Assumptions can save or slay. They can save time by creating a background of obviousness. They can be a common, trusting, understood, unspoken language that allows a team cooperate efficiently and instinctively. A basketball team wins on assumptions. They can also be what the mind amplifies into a fearful, judgmental, fixated picture of what is not known. So they can be a best friend or a worst enemy depending on how they are used. Faith relies on assumptions. It doesn’t allow what is seen to influence what it believes. It trusts divine inspiration over what circumstance indicates.
Assumptions can say a lot about you. Words reveal what is on the inside. And when you speak of the unknown; optimism or pessimism, courageous or cautious, it colors how you look at it. Words are a reflection of the heart’s assumptions.
Assumptions are a placeholder until the unknown is known. They are the best picture at the present given the information at hand. The important thing is to remember that they are a representation of the truth and not necessarily the truth itself.

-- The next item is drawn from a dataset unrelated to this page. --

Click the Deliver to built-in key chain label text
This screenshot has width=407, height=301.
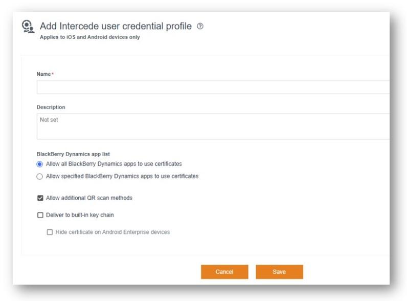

Assumptions can hide consequences. When we presume on the future, we do ourselves a disservice. ‘It won’t hurt anything’ are famous last words of anyone toying with addiction, regardless of its form. When the connection between cause and effect, between reaping and sowing is buffered by assumptions, we lose sight of the dynamics of life. Things change. There is a wake behind decisions and actions that can effect even generations to come. For the good or for the bad.
So select well.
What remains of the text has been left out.